Pasaje ::

No era de esperar en el Sr. Serrano un trabajo de esta naturaleza. Conocíasele, y era universalmente estimado, como filósofo distinguido y orador notable, mas no como literato, y motivos había para temer, dadas sus aficiones y tendencias, que no saliese airoso de su empeño. No ha sucedido así, por fortuna. Los Ensayos sobre Goethe, revelan en el Sr. Serrano singulares aptitudes para este género de estudios.

Comprendiendo el Sr. Serrano que no es posible conocer a fondo las obras de un poeta sin tener claro y profundo conocimiento de su persona, y que el estudio biográfico es la base del juicio estético en casos tales, ha procurado poner de relieve las íntimas relaciones que existen entre la persona y las obras de Goethe, trazando la biografía del poeta, siguiendo con escrutadora mirada el génesis y desarrollo de sus obras, y penetrando de esta suerte, con recto criterio y notoria perspicacia, en el sentido íntimo y significación de las mismas. Por tales procedimientos ha logrado hacer el Sr. Serrano un estudio de gran mérito, primero en su género en España, y por muchos conceptos digno de elogio.

Como estudio de la persona de Goethe, nada hay que pedir al trabajo del Sr. Serrano. La educación del gran poeta, el desarrollo y transformaciones de su genio, las influencias diversas que en él actuaron, sus relaciones con Schiller, puntos son que están tratados magistralmente en este libro, del cual se destaca la persona de Goethe con toda la verdad y el relieve de un perfecto retrato. Pero si el biógrafo sólo merece elogios, no podemos decir otro tanto del crítico.

El libro del Sr. Serrano no es una crítica de Goethe, sino un panegírico entusiasta. Para el Sr. Serrano, Goethe es el primero de los poetas modernos, y nada hay en él que no sea perfecto y acabado. Cegado por este entusiasmo (fácil de comprender en un filósofo a quien necesariamente ha de parecer inmejorable el poeta más profundo de nuestros tiempos), el Sr. Serrano no cuida de distinguir en Goethe lo que merece elogio de lo que es digno de censura, y [377] renuncia gustoso a su misión de crítico para convertirse en adorador del poeta alemán.

Goethe es, sin duda, un gran poeta, un verdadero genio; pero no es igualmente grande en todas sus obras ni por igual domina en todos los géneros poéticos. Como dramático no puede compararse con Schiller; sus dramas carecen de todas las condiciones que el género exige, pues no hay en ellos verdadero interés, movimiento escénico ni fuerza dramática. Sus novelas, admirables como estudio psicológico, son pobres de acción, faltas de intriga y con frecuencia de fatigosa lectura. Ningún español soporta las languideces del Wilhem Meister y de Las afinidades electivas. El Fausto, concepción colosal de un genio titánico, es en su segunda parte un enigma ininteligible que no produce interés ni emoción, y aun en la primera ofrece el grave inconveniente de todos los poemas alegóricos, que sólo deleitan a condición de hacer caso omiso de la alegoría. La boga de que disfruta débese únicamente a que el lector se olvida del sentido metafísico del poema, y tomando la alegoría al pié de la letra, ve en Fausto, Margarita y Mefistófeles, no las personificaciones abstractas que concibió Goethe, sino los seres de carne y hueso que imaginó la antigua leyenda en que el Fausto está inspirado. O lo que es lo mismo, la popularidad del primer Fausto se debe al olvido de lo que, a juicio de los filósofos que lo admiran, constituye su mayor mérito.

Consigna :: Transcribe literalmente el fragmento de la reseña sobre los Ensayos sobre Goethe, a partir de las palabras que contienen "Comprendiendo el Sr." y hasta "digno de elogio.", inclusive. Las líneas que vienen a continuación no son necesarias.

Datos proporcionados ::
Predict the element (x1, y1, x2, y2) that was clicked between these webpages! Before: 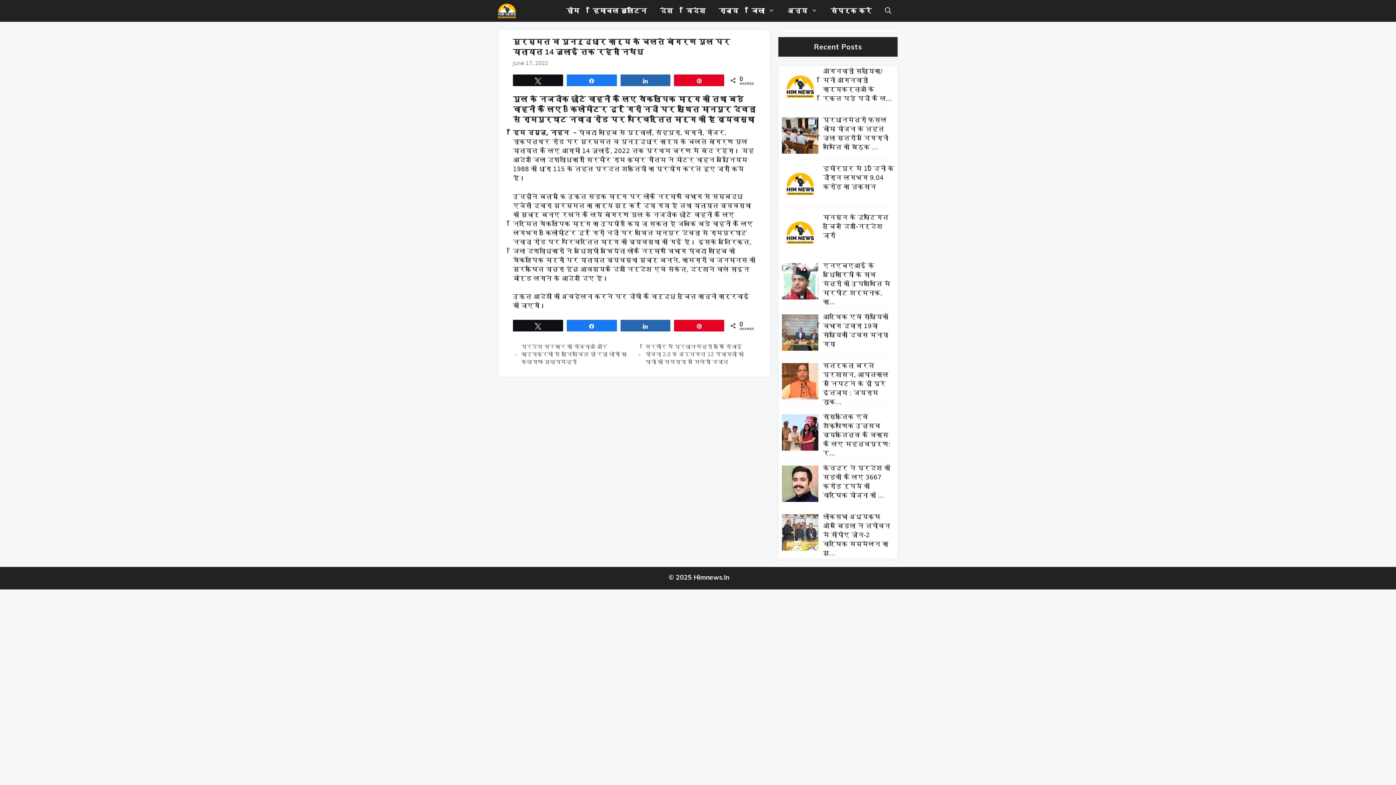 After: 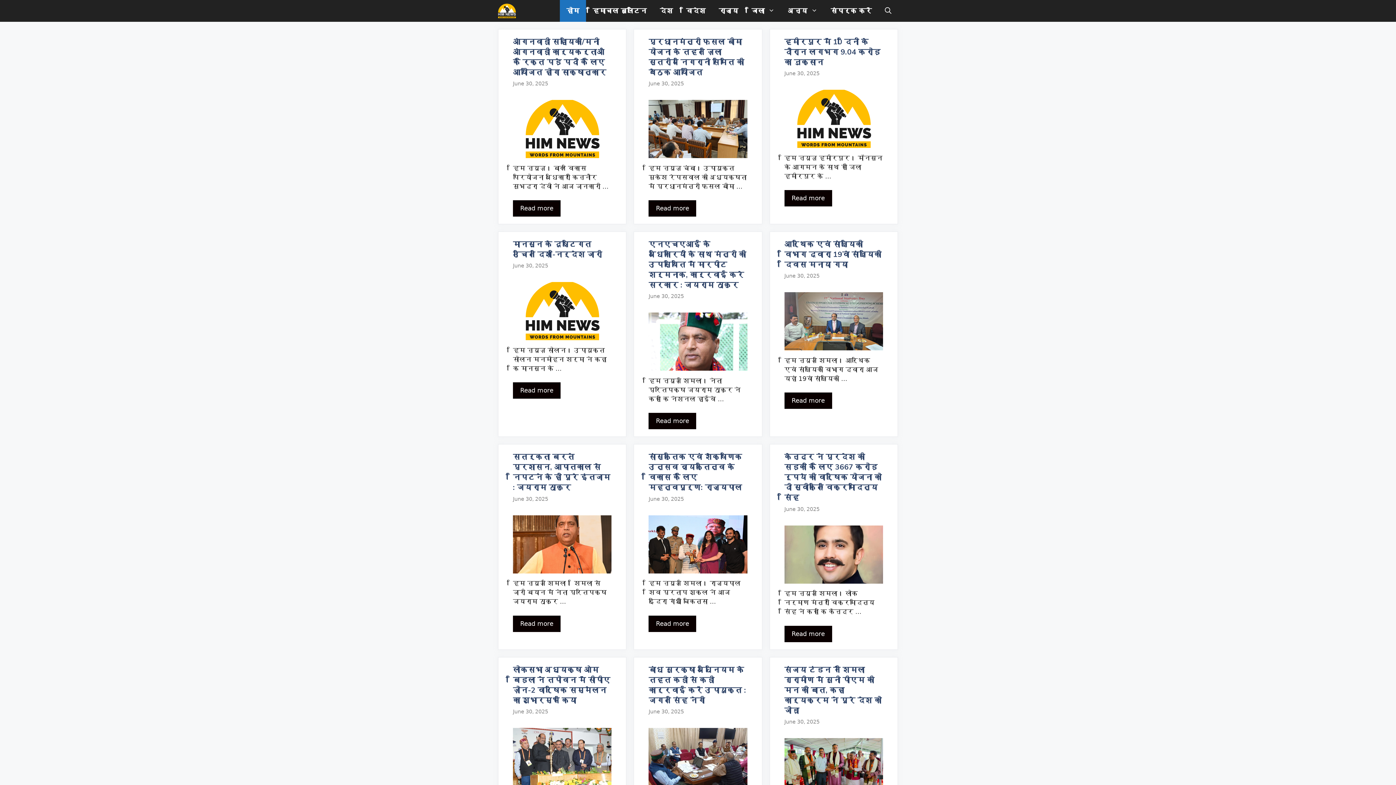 Action: bbox: (498, 0, 516, 21)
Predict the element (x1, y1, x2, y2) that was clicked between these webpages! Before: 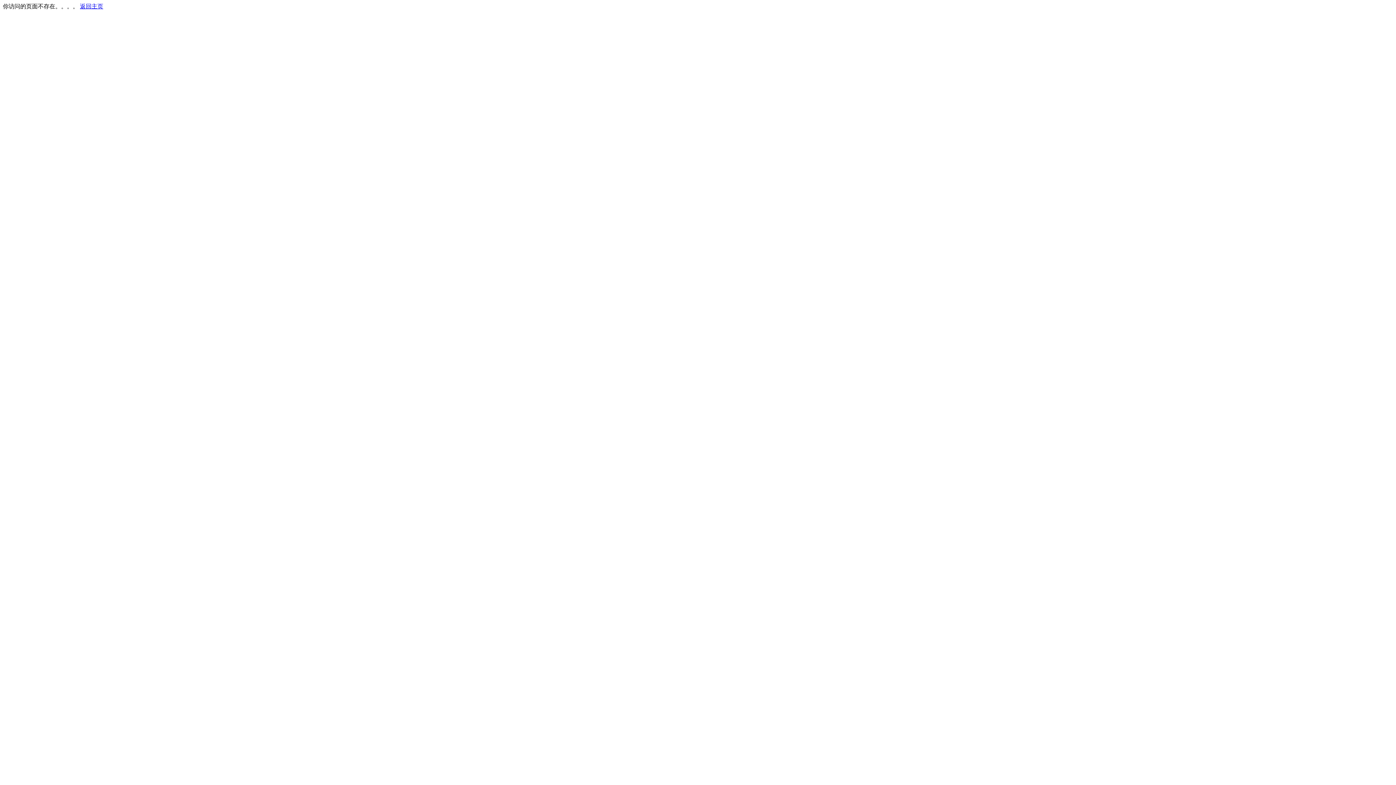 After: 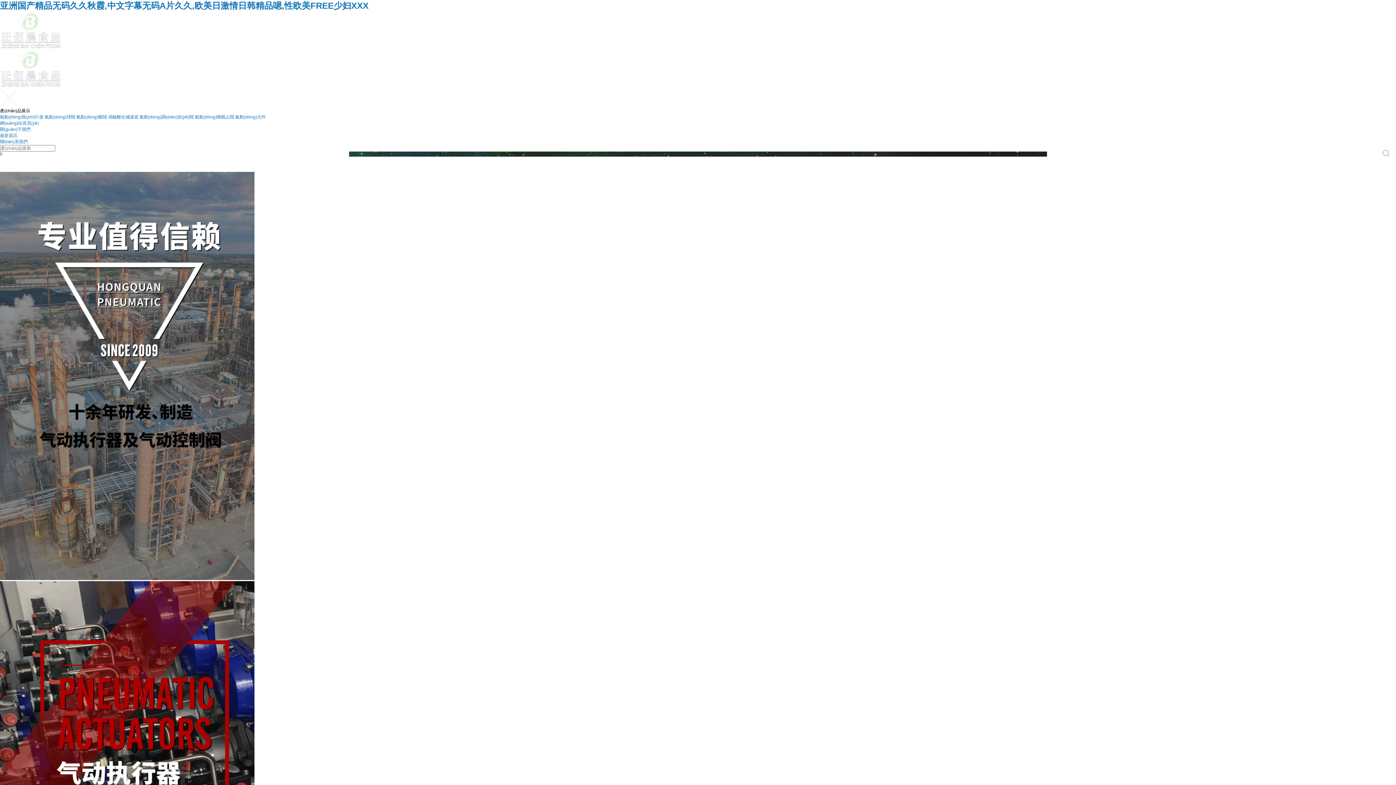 Action: label: 返回主页 bbox: (80, 3, 103, 9)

Respuesta ::
Comprendiendo el Sr. Serrano que no es posible conocer a fondo las obras de un poeta sin tener claro y profundo conocimiento de su persona, y que el estudio biográfico es la base del juicio estético en casos tales, ha procurado poner de relieve las íntimas relaciones que existen entre la persona y las obras de Goethe, trazando la biografía del poeta, siguiendo con escrutadora mirada el génesis y desarrollo de sus obras, y penetrando de esta suerte, con recto criterio y notoria perspicacia, en el sentido íntimo y significación de las mismas. Por tales procedimientos ha logrado hacer el Sr. Serrano un estudio de gran mérito, primero en su género en España, y por muchos conceptos digno de elogio.